Sunday, August 30, 2009

A Manitowaning Memorial - July 4, 2009

March 28, 1970 was a never-to-be forgotten night in the lives of so many families - a two-car, head-on crash between two cars at the top of a hill just outside Manitowaning on Manitoulin Island, leaving three dead in one car, and six in the other.

At the time, it was called the second-highest death toll from an auto collision in the province. All my husband and I knew was that our 17-year old daughter was clinging to life as our friends and neighbours were coping with the deaths of the other five young people in her car. Miraculously, the teenage son of the local OPP corporal had survived and was still conscious when police arrived on the scene.

Thirty-nine years later, thanks to the perseverance of the sister of one of the teenagers in Val's car, we attended the dedication of a memorial plaque to remember the nine young people who died that fateful night: Robert Green, Ann Harasym, Terry Hembruff, Hugh and Paul Morrison, Celina and Patricia Paul, Wayne Wright and Boyne Van Zant; and those whose lives had been changed forever: Martin Brindle, Valerie Koning, Gerald McGregor, Jean Paul, Joseph Roy, Ronald Thompson and Finian Walker.

The July afternoon sun shone brilliantly as about 200 people gathered on the lawn of the Assiginack Museum for the dedication of the plaque placed there by the Municipality of Assiginack, who co-sponsored the event with the Museum.

The service, led by Rev. Martin Garniss of Knox United Church, offered prayers, readings, remembrances and remarks by Leslie Fields and Debbie Robinson of Manitwaning; George Gardner, Pastor of St. Gabriel Lalemant Catholic Church, Birch Island; and Chief Franklin Paibomsai of Birch Island First Nation.

I found it particularly poignant to listen to the young Chief speak of the ways in which the deaths of the young people from Birch Island affected his community. Situated an hour's drive north of Manitowaning, Birch Island is an Indian Reserve through which we passed when driving from the Island to Espanola and the cross-Canada highway, and I had met a very few people from there, but we were all so caught up in concern for our daughter, lying unconscious in a Sudbury hospital, and the grief of so many bereaved families in Manitowaning, that we scarcely had time to think of how the accident had affected that neighbouring community. Chief Paibomsai said he had lost a brother, and two aunts in the accident, which brought grief to his family, and others as well.

So it was good to have friends and relatives from all across the Island and beyond to meet and mingle with members of the families and friends from Birch Island - to share our sense of sadness about the past, and to show expressions of friendship in the present. And I thought I heard a particular message in Chief Paibomsai's words: "We have been brought together," he said. "It is no longer 'me', but 'we' who are to walk together into the future."

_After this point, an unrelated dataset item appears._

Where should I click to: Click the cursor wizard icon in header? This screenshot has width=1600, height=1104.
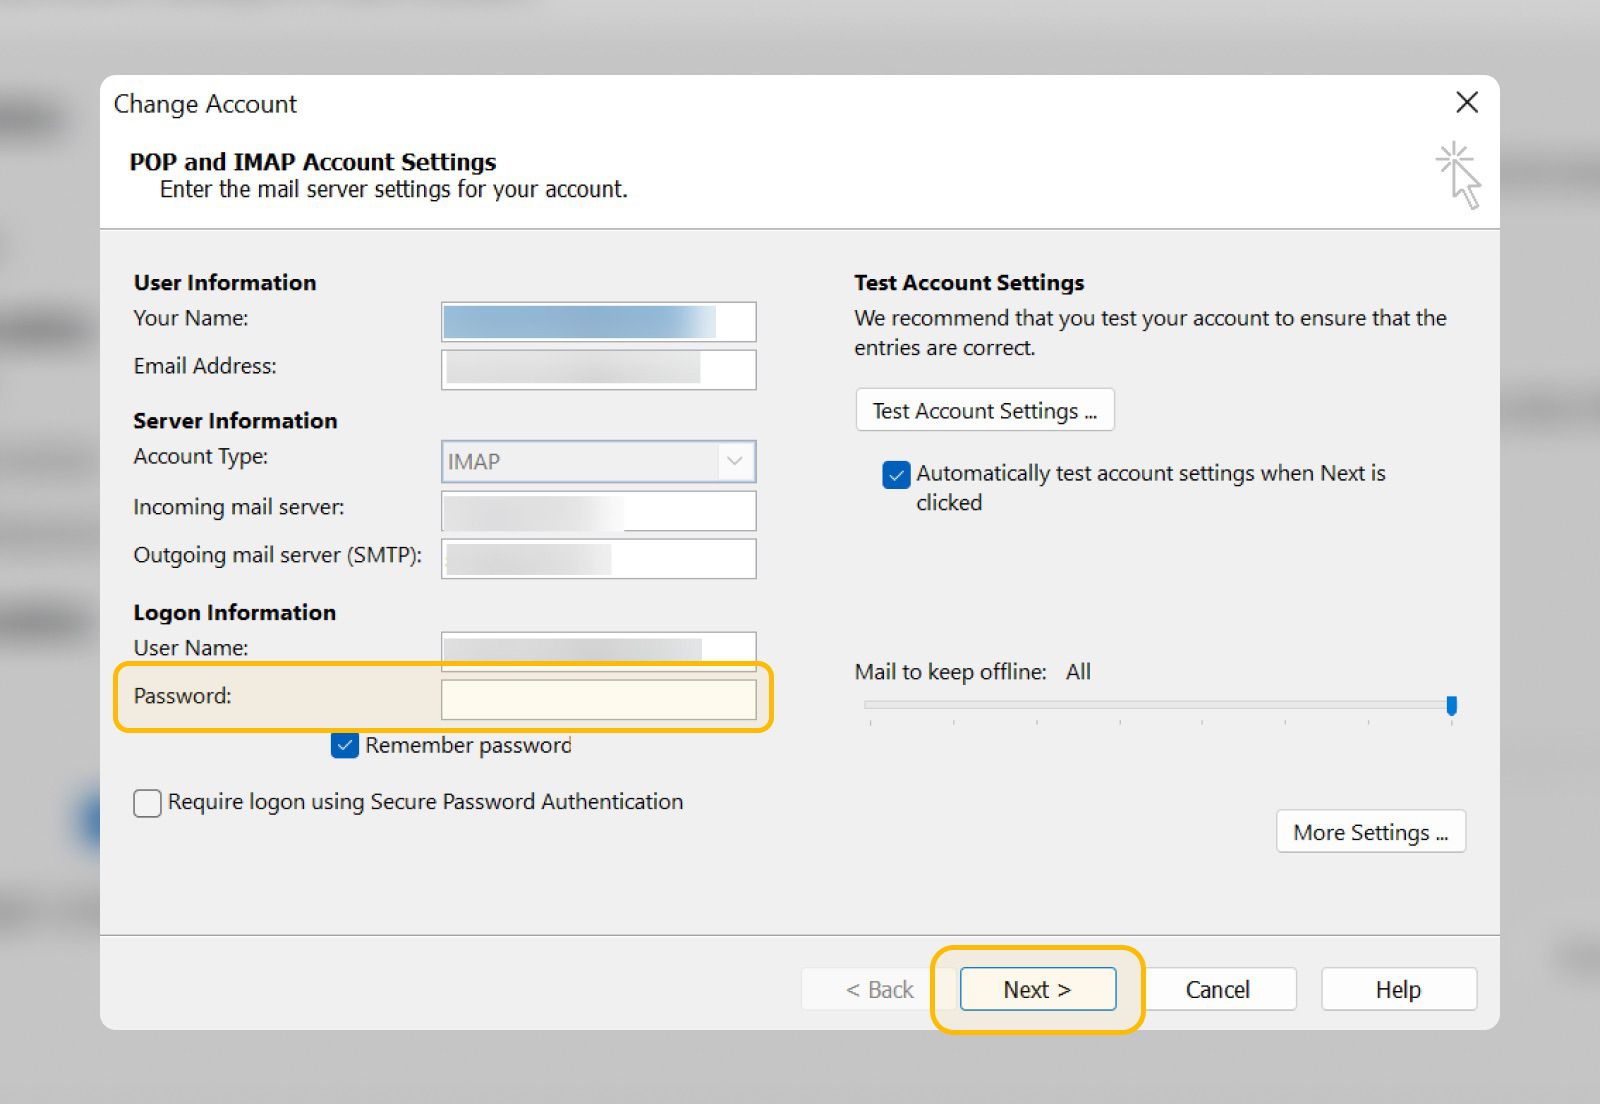coord(1459,175)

Much credit is due Ann Elliott, of Manitowaning, who lost her brother, Wayne Wright, in Val's car. Ann worked tirelessly to gather information from the bereaved families of both communities, to contact everyone she could find who had been a part of the tragic event, and to bring on board Assiginack Reeve Leslie Fields and her Council when they were reminded of the intention of Council shortly after the accident to consider erecting a plaque, but it had been sidelined and never acted upon, until now.

There is gratitude too for David Smith and Jeannette Allen and other dear folk in Manitowaning who offered refreshments following the service, and provided such friendly hospitality.

Coincidentally, my daughter, Valerie Koning Keelan, had been working for several years on the idea of writing a book - an autobiography - which had finally been completed and published just a few weeks before the memorial event. The Manitowaning Library kindly offered Val space for a book-signing, which took place in the morning of July 4th, and again later in the day. Gary and Wilma Neegan and Wilma's sister, Shirley and her husband Lou Vallant, had travelled from Timmins and from Little Current, respectively, to be first in line to buy Val's book. Wilma and Shirley are from Wikwemikong First Nation, and knew Val when they were young girls.

I was delighted to be able to greet other friends whom I hadn't seen for a very long time. My husband, Rev. Tony Koning, had been sent to the Anglican parish of St. Paul's, Manitowaning; St. Francis of Assisi, Mindemoya; and St. John's, South Bay Mouth, in 1966, where we lived until we moved to Englehart in December, 1970. The accident became, in hindsight, a spectacular, never-to-be forgotten beginning to my husband's ministry, which continued for thirty years. And it was good to be remembered kindly, after the passage of all that time.